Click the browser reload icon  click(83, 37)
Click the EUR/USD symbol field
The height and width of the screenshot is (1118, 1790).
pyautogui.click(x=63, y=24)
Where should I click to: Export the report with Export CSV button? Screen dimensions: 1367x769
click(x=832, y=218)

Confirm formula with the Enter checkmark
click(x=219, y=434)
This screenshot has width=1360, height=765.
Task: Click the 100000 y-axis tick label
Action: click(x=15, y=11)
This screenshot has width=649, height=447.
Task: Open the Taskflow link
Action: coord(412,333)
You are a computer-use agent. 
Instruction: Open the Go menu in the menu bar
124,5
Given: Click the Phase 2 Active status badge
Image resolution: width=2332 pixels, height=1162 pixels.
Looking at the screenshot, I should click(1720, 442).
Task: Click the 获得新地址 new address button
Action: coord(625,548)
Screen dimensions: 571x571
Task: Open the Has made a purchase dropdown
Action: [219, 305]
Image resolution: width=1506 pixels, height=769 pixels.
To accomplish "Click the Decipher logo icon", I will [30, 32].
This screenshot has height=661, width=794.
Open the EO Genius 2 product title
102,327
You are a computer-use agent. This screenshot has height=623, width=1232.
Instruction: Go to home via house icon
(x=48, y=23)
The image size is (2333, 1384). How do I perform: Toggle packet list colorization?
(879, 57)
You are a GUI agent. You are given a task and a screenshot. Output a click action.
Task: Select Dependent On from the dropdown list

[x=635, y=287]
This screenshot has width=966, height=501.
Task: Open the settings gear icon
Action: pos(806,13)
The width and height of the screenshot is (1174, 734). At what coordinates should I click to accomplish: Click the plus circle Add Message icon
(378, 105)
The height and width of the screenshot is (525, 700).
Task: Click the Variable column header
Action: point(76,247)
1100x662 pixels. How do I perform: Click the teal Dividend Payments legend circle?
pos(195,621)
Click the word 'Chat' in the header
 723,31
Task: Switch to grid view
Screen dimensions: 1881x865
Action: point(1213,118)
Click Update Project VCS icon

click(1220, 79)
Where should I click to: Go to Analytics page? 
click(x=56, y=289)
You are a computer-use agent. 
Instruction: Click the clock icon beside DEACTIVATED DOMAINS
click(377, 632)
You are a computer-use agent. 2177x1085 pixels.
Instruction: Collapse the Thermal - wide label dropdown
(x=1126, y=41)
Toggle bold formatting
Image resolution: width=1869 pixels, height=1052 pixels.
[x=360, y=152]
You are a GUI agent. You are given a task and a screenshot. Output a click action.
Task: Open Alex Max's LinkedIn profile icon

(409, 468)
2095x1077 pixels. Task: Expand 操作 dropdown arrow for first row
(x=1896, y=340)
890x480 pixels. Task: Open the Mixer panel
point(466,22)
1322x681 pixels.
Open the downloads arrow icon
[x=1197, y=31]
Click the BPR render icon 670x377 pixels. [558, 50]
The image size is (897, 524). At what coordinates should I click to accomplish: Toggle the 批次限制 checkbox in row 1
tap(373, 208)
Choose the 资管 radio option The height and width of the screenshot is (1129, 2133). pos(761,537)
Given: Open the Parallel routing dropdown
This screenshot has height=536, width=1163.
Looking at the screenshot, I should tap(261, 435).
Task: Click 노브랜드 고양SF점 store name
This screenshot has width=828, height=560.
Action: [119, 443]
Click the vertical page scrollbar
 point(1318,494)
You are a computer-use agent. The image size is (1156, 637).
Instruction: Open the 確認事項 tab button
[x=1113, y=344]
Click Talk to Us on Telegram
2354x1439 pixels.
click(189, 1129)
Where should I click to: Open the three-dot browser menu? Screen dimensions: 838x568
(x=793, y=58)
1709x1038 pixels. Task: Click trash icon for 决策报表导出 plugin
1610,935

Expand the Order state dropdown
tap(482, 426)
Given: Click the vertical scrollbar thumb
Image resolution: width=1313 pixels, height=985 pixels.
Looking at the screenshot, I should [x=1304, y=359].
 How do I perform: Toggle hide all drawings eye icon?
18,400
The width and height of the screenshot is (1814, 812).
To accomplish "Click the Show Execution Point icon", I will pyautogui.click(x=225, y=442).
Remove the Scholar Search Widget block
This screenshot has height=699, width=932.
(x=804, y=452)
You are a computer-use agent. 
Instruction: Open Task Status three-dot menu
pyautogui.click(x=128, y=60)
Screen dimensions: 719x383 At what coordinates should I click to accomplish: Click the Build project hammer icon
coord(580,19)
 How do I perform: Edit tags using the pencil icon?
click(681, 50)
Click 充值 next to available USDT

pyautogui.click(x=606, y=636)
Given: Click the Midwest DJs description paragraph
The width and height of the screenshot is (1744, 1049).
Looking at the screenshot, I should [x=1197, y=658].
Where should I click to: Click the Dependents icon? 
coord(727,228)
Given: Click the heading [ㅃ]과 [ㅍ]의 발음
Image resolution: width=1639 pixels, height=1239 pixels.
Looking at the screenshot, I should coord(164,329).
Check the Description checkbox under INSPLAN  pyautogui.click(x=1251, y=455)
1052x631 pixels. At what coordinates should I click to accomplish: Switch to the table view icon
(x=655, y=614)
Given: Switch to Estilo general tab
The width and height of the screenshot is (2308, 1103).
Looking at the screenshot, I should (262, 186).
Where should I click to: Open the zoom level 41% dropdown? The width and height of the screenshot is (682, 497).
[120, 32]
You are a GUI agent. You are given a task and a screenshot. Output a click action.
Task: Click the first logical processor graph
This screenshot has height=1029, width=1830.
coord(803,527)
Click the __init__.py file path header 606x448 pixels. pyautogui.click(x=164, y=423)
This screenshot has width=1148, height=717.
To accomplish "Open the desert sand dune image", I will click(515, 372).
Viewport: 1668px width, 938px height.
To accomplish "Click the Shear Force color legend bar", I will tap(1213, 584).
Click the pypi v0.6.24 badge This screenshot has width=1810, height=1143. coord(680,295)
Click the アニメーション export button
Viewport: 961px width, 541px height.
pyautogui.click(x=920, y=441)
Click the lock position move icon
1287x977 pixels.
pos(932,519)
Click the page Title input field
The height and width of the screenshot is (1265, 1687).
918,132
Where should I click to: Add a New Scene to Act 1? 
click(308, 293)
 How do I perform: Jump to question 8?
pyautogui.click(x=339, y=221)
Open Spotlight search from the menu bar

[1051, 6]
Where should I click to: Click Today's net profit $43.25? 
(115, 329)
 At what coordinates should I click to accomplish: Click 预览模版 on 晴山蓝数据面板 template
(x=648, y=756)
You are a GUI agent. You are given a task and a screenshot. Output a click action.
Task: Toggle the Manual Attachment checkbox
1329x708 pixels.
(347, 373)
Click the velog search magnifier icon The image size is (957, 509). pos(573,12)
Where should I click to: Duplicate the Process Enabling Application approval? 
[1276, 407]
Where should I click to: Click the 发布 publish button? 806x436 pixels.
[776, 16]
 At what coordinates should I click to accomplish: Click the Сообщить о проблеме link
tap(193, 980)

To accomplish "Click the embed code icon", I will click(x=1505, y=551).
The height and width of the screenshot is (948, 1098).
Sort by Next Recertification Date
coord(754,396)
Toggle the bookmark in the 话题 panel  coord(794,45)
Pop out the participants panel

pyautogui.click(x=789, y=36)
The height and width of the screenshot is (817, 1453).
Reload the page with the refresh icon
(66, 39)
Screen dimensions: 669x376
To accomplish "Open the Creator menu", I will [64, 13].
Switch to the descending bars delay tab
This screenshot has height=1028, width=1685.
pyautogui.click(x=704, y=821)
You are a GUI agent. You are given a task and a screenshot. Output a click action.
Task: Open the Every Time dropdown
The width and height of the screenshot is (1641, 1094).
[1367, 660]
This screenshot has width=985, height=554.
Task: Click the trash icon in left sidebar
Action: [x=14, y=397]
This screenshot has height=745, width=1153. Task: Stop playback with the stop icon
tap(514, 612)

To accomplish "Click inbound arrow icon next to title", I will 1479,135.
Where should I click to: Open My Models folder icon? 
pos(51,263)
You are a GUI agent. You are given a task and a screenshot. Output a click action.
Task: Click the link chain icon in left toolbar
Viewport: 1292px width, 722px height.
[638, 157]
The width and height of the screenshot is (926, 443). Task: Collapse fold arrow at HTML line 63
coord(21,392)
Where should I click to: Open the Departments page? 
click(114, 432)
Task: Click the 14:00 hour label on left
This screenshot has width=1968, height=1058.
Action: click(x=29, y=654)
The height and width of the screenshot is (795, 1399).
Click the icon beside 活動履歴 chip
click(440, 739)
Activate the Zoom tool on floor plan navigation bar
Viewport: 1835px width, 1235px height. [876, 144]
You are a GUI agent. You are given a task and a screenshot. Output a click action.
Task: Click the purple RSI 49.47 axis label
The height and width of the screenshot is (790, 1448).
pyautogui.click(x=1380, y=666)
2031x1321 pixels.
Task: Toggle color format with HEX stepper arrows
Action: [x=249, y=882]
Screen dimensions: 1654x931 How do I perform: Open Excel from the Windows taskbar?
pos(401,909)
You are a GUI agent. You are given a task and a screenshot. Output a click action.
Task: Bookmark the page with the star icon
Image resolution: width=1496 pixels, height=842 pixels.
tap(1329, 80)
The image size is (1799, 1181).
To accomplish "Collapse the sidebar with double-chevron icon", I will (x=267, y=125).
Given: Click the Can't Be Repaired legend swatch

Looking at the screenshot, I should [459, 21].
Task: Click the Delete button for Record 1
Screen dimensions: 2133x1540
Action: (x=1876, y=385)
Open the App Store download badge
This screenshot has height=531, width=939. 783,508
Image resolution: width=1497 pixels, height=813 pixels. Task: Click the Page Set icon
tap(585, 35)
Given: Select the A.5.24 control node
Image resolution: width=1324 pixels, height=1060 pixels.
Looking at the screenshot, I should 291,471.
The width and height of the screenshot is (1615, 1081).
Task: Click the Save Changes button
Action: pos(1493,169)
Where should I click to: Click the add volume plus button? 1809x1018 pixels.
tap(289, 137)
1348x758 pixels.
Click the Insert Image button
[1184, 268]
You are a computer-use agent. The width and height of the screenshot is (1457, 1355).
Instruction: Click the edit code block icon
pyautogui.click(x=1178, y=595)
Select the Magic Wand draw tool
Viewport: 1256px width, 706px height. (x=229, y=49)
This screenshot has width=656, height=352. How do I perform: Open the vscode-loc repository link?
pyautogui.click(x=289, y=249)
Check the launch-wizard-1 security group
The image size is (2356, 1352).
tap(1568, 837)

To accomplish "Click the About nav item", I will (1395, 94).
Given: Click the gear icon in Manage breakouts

REQUIREMENT
Out of the entries above, write out only the lines between the line holding "Open the App Store download badge" and the line holding "You are a computer-use agent. The width", inclusive, each exactly as given.

TASK SOLUTION
Open the App Store download badge
This screenshot has height=531, width=939. 783,508
Image resolution: width=1497 pixels, height=813 pixels. Task: Click the Page Set icon
tap(585, 35)
Given: Select the A.5.24 control node
Image resolution: width=1324 pixels, height=1060 pixels.
Looking at the screenshot, I should 291,471.
The width and height of the screenshot is (1615, 1081).
Task: Click the Save Changes button
Action: pos(1493,169)
Where should I click to: Click the add volume plus button? 1809x1018 pixels.
tap(289, 137)
1348x758 pixels.
Click the Insert Image button
[1184, 268]
You are a computer-use agent. The width and height of the screenshot is (1457, 1355).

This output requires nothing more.